Six zones du nord de la France et du sud de l’Angleterre ont lancé officiellement le programme européen CPES, qui a pour objectif d’améliorer la qualité de l’eau en changeant les pratiques des agriculteurs. L’idée : rémunérer les exploitants à la hauteur des services qu’ils rendent à la collectivité, via un système de paiements directs. Un dispositif que le gouvernement souhaite développer à l'avenir.
Passer du principe de « pollueur/payeur » à celui de « bénéficiaire/contributeur ». C’est l’objectif du projet « Paiements pour services environnementaux Manche » (CPES) qui a été lancé le 17 octobre lors d’un séminaire national au Pavillon de l’eau à Paris, après une série de tests effectués depuis novembre 2017.
Le but de ce programme, financé à hauteur de 4 millions d’euros par des fonds européens, est de rémunérer des agriculteurs du nord de la France et du sud de l’Angleterre pour leurs actions en faveur de la qualité de l’eau. En effet, seulement 30 à 40 % des eaux se déversant dans la Manche sont aujourd’hui classées en bon état écologique. En cause : la forte concentration de nitrates et de phosphates dans les eaux, conséquence notamment des pratiques agricoles.
Au lieu de taxer les agriculteurs pour ces pratiques dommageables à l’environnement, ou de simplement les indemniser pour leurs éventuels investissements en faveur de la qualité de l’eau, le programme a pour objectif de payer ces actions à leur juste valeur. L’assainissement d’un point d’eau engendre en effet une série d’externalités positives pour la collectivité, qu’il est possible de chiffrer et de transformer en rémunération.

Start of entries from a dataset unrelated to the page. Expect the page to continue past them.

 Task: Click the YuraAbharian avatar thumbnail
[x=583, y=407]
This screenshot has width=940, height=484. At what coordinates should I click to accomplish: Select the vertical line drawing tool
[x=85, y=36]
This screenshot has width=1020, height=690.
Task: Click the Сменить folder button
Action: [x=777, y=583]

Internaliser bénéfices environnementaux
Les exploitants des zones concernées doivent donc proposer, à leur initiative, des projets visant à améliorer la qualité de l’eau autour de leurs cultures. Ces propositions sont ensuite examinées, puis mises en œuvre. Les chercheurs qui participent à ce projet déterminent ensuite la valeur de la proposition portée par l’agriculteur, et le rémunèrent en fonction.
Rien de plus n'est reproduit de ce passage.